Exercise = Render every line of the records below as a JSON list of strings, one string per line, leaving out any blank lines.
— begin Task inputs —
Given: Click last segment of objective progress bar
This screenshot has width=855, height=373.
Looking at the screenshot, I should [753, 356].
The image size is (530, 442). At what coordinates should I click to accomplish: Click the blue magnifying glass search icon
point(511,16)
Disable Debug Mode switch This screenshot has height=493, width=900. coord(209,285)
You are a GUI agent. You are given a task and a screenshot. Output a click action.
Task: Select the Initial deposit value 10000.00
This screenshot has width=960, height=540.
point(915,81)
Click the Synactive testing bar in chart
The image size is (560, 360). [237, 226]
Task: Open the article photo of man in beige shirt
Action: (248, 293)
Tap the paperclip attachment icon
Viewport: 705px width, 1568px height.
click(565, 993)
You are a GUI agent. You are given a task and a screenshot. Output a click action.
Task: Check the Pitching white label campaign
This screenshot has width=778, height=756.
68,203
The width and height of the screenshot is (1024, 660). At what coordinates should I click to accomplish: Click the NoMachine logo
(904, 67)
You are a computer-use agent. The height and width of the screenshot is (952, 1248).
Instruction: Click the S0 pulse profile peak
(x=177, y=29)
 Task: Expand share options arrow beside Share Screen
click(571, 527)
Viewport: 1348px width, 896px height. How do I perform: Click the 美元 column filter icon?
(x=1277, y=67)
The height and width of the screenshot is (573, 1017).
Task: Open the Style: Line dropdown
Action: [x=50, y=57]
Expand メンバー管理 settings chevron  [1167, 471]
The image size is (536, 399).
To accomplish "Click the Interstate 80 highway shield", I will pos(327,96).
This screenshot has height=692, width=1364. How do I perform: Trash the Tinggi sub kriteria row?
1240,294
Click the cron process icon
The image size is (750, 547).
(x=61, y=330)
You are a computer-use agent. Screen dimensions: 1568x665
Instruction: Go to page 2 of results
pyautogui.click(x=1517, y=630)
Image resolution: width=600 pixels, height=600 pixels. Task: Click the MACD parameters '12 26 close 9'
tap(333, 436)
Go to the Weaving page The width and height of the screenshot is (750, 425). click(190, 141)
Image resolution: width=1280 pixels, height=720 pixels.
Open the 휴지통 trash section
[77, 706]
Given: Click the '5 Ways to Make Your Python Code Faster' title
— end Task inputs —
Result below =
[
  "Given: Click last segment of objective progress bar",
  "This screenshot has width=855, height=373.",
  "Looking at the screenshot, I should [753, 356].",
  "The image size is (530, 442). At what coordinates should I click to accomplish: Click the blue magnifying glass search icon",
  "point(511,16)",
  "Disable Debug Mode switch This screenshot has height=493, width=900. coord(209,285)",
  "You are a GUI agent. You are given a task and a screenshot. Output a click action.",
  "Task: Select the Initial deposit value 10000.00",
  "This screenshot has width=960, height=540.",
  "point(915,81)",
  "Click the Synactive testing bar in chart",
  "The image size is (560, 360). [237, 226]",
  "Task: Open the article photo of man in beige shirt",
  "Action: (248, 293)",
  "Tap the paperclip attachment icon",
  "Viewport: 705px width, 1568px height.",
  "click(565, 993)",
  "You are a GUI agent. You are given a task and a screenshot. Output a click action.",
  "Task: Check the Pitching white label campaign",
  "This screenshot has width=778, height=756.",
  "68,203",
  "The width and height of the screenshot is (1024, 660). At what coordinates should I click to accomplish: Click the NoMachine logo",
  "(904, 67)",
  "You are a computer-use agent. The height and width of the screenshot is (952, 1248).",
  "Instruction: Click the S0 pulse profile peak",
  "(x=177, y=29)",
  " Task: Expand share options arrow beside Share Screen",
  "click(571, 527)",
  "Viewport: 1348px width, 896px height. How do I perform: Click the 美元 column filter icon?",
  "(x=1277, y=67)",
  "The height and width of the screenshot is (573, 1017).",
  "Task: Open the Style: Line dropdown",
  "Action: [x=50, y=57]",
  "Expand メンバー管理 settings chevron  [1167, 471]",
  "The image size is (536, 399).",
  "To accomplish \"Click the Interstate 80 highway shield\", I will pos(327,96).",
  "This screenshot has height=692, width=1364. How do I perform: Trash the Tinggi sub kriteria row?",
  "1240,294",
  "Click the cron process icon",
  "The image size is (750, 547).",
  "(x=61, y=330)",
  "You are a computer-use agent. Screen dimensions: 1568x665",
  "Instruction: Go to page 2 of results",
  "pyautogui.click(x=1517, y=630)",
  "Image resolution: width=600 pixels, height=600 pixels. Task: Click the MACD parameters '12 26 close 9'",
  "tap(333, 436)",
  "Go to the Weaving page The width and height of the screenshot is (750, 425). click(190, 141)",
  "Image resolution: width=1280 pixels, height=720 pixels.",
  "Open the 휴지통 trash section",
  "[77, 706]",
  "Given: Click the '5 Ways to Make Your Python Code Faster' title"
]